The MDC nurse-clinicians have virtually eliminated wait times and made the MDC an efficient operation. The nurse-clinicians are preparing to publish their efficiency study findings, which they hope will inspire similar approaches at other medical institutions.
“On clinic day, patients see the neurologist for a period of time that depends on the complexity of their case and their state of health,” says Doran. “Patients also see Lucie and me. We can be more flexible in the amount of time we spend with patients to address their non-motor symptoms and psychosocial aspects of the illness. In the past, we saw patients after they saw their neurologist, but now we try to see them before because we find it’s more useful and efficient. We verify how they are taking their medication, how often, and how well it seems to be working. We also make sure that patients bring up any issues with the neurologist. And we do a lot of teaching about things like managing medication side effects and issues that aren’t managed by medication alone.”
PD patients are classified in five progressive stages, with stage five being the most severe. The majority of PD patients at the MDC are in stages one to three, meaning that they are sufficiently mobile and articulate to come alone. Occasionally families will bring stage four patients in a wheelchair. Some doctors at neighbourhood CLSCs will make home visits to see stage four and five patients.
“For advanced patients unable to come here, we can exchange information with the house doctor about adjusting medication,” says Lachance.
The MDC’s social worker, Pascal Girard engages with patients at all stages to see whether they can still work or live independently. In advanced cases, Girard will discuss palliative care.
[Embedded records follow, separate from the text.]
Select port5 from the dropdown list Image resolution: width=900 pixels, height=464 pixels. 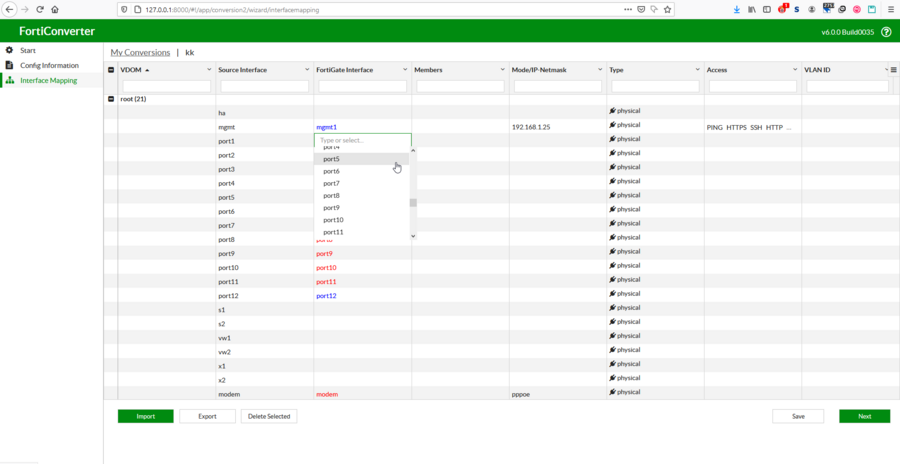pyautogui.click(x=332, y=159)
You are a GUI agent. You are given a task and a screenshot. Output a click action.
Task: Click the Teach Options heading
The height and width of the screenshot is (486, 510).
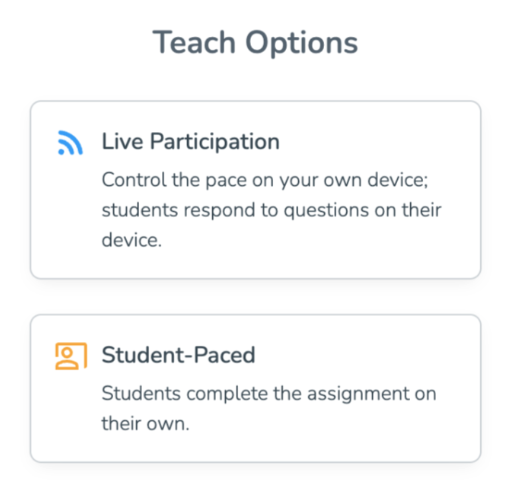coord(255,43)
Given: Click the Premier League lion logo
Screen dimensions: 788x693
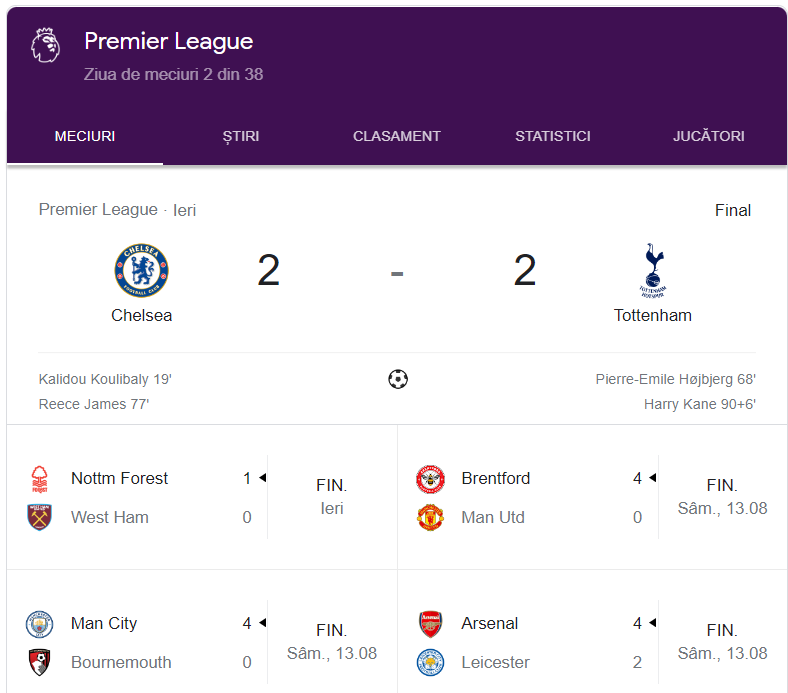Looking at the screenshot, I should 45,45.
In recent years, clinical trials, which are essential for developing new drugs, have taken on an increasing role in the MDC’s activity.
“We try to coordinate with our Clinical Research Unit so that clinical trial patients can come on the Friday clinic day,” says Doran. “That way, we can combine clinical care and research data.”
Doctors are continually monitoring the effectiveness of PD drugs and adjusting patients’ dosages. In the last few years, the MDC has offered an innovative drug-administering method called percutaneous endoscopic gastrostomy with jejunal tube (PEG-j), also known as Duodopa. A tube placed through the abdominal wall allows medication to be passed directly into the intestine. Instead of taking pills at a prescribed time, the patient has a continuously administered direct infusion.
“We have about 25 patients on Duodopa,” says Lachance. “People with Duodopa have more autonomy.”
The MDC is seeking its first candidate for a drug called sub-cutaneous apomorphine that was approved recently in Canada.
“It’s administered by injection like an EpiPen. We’ll have to try it first in clinic because the patient needs to be monitored for a risk of abdominal side effects and abnormal blood pressure.”
In some cases where PD drugs are less consistently effective, patients are offered surgical solutions. Neurosurgeon Abbas Sadikot has pioneered deep-brain stimulation surgery at The Neuro for PD patients. He is also the first in Quebec to employ a new surgical technique for tremor that involves the use of ultrasound.